Sementara itu, Niall Ferguson menyebutkan, "Begitu negara lebih banyak mengeluarkan uang untuk bunga daripada untuk pertahanan, ia mulai kehilangan status globalnya." Amerika kini telah masuk ke zona risiko tersebut.

Dampaknya? Pasar global—terutama negara-negara yang memegang obligasi AS seperti Jepang, China, dan beberapa negara Teluk—berpotensi terpukul. 

Pasar modal juga menjadi rentan terhadap volatilitas tinggi karena ketidakpastian fiskal AS akan mengerek cost of capital di seluruh dunia.

Sejumlah analis memperkirakan bahwa jika tidak ada langkah konkret dalam dua tahun ke depan, krisis kepercayaan bisa meledak dalam bentuk capital flight, pelemahan dolar, hingga inflasi global. 

“Bukan hanya AS yang terdampak. Dunia juga akan terguncang jika obligasi AS kehilangan daya tariknya sebagai aset aman,” ujar Monica Defend, Kepala Strategi Investasi di Amundi, kepada CNBC International.

Untuk sementara, investor institusi global mulai menyesuaikan portofolio mereka, dengan sebagian mengalihkan alokasi dari US Treasury ke instrumen obligasi lain yang lebih stabil. 

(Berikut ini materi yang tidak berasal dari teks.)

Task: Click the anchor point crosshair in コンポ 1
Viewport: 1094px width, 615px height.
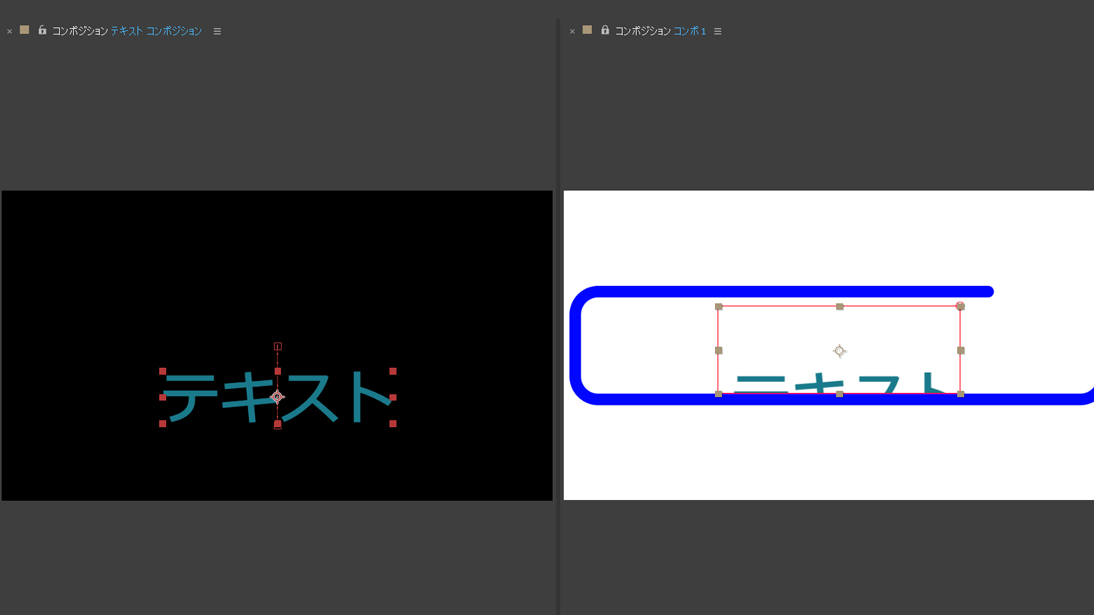Action: (839, 351)
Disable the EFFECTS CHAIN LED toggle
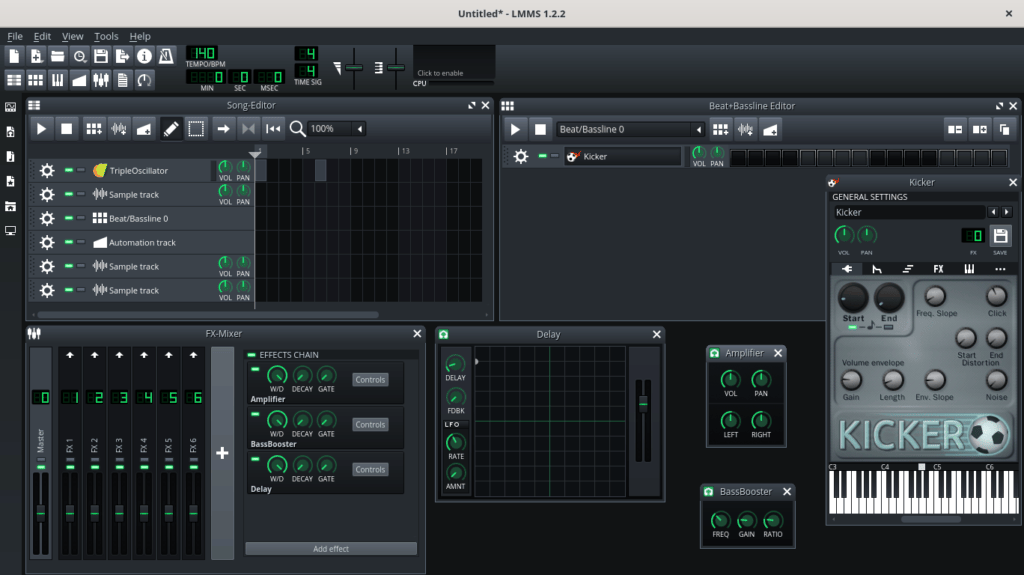 pyautogui.click(x=251, y=355)
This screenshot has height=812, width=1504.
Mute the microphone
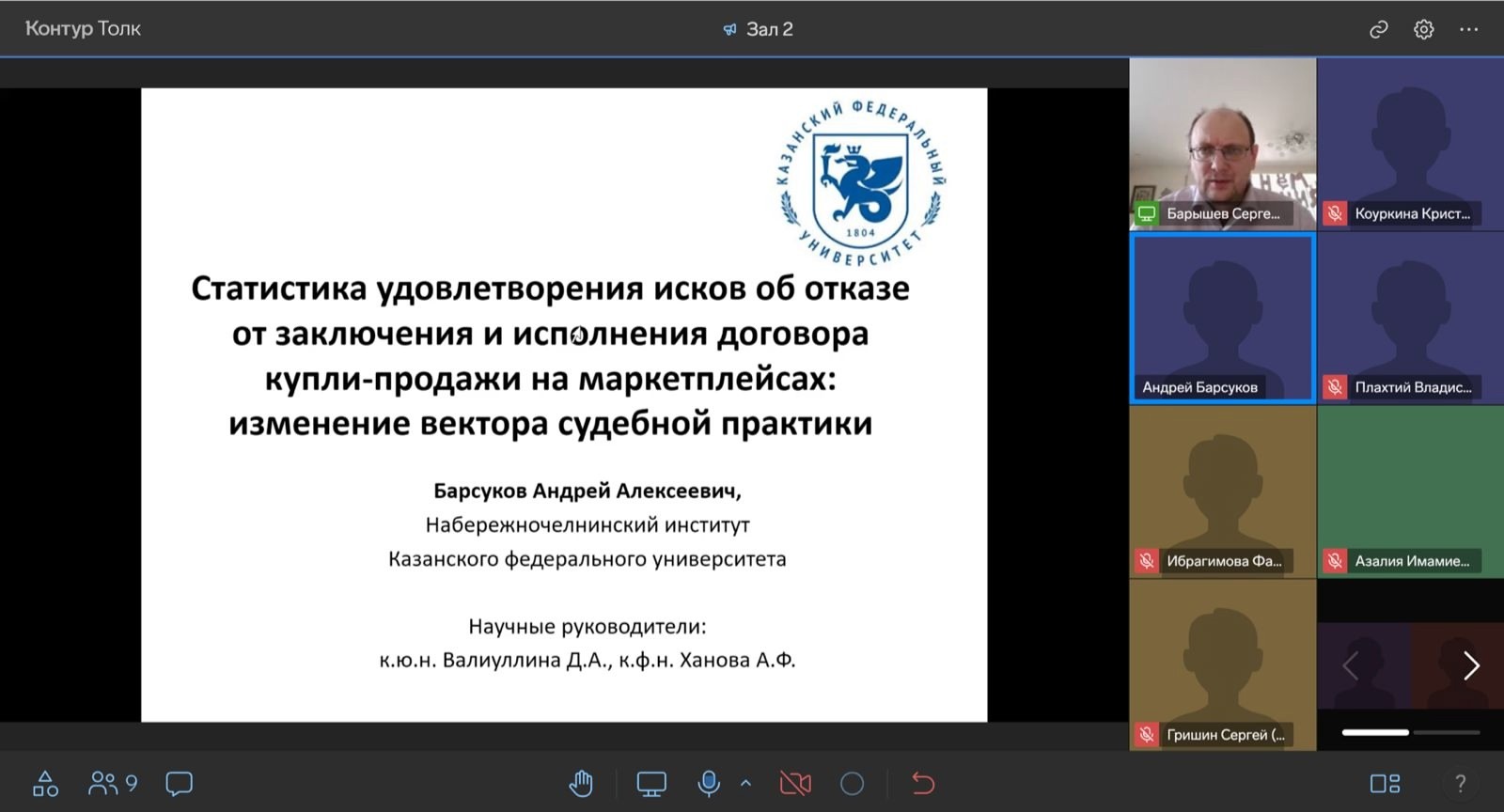(x=709, y=783)
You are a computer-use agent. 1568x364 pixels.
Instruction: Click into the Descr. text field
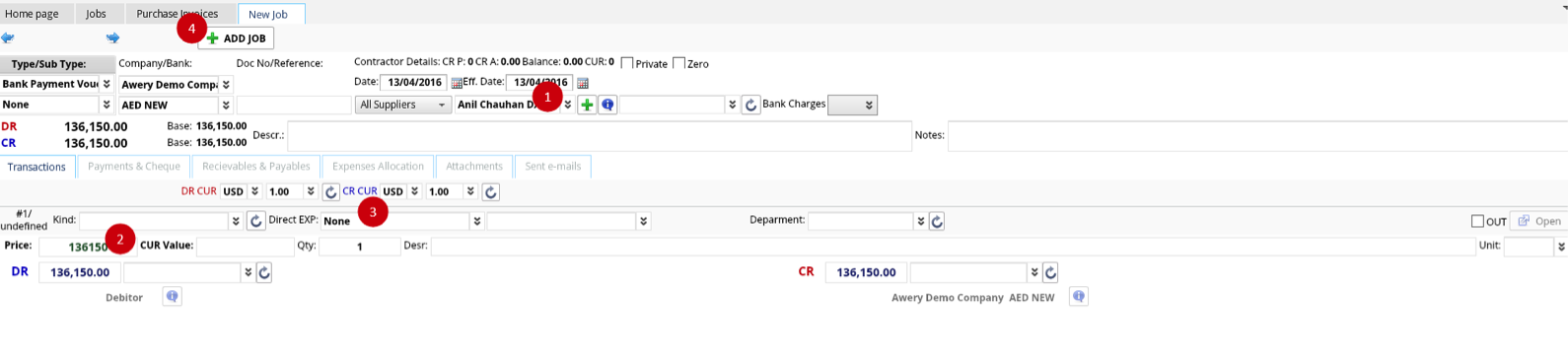(600, 136)
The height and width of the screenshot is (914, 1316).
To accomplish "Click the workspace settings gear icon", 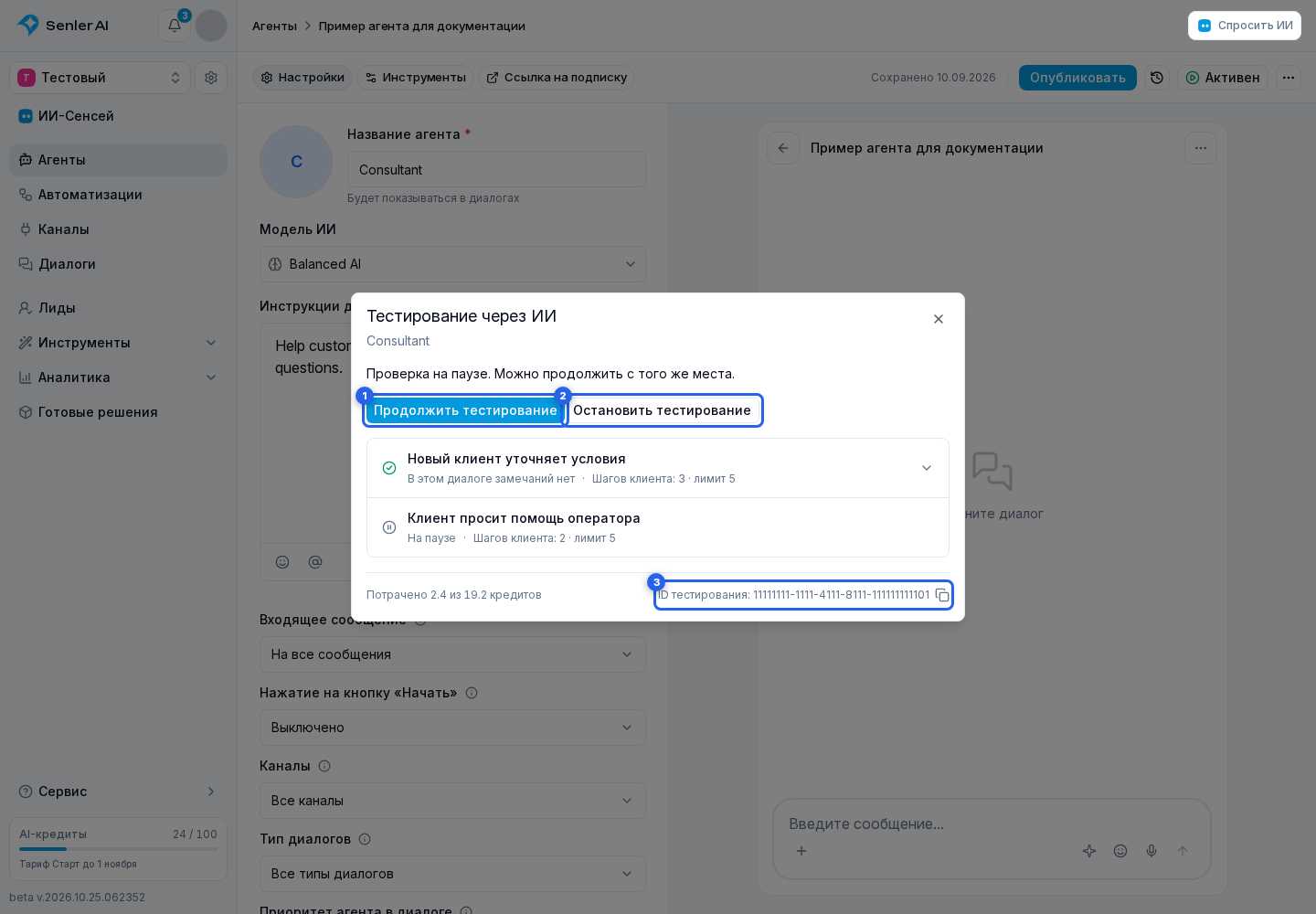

Tapi ini hanya solusi jangka pendek. Jika akar masalah fiskal AS tidak ditangani, krisis sistemik bisa terjadi lebih cepat dari yang diperkirakan.

Ray Dalio menutup peringatannya dengan analogi yang menohok: "Jika Anda tahu jantung Anda sedang bermasalah tapi terus mengonsumsi junk food, jangan kaget jika suatu hari Anda tiba-tiba kolaps." Amerika, menurutnya, sedang berada di ambang titik itu.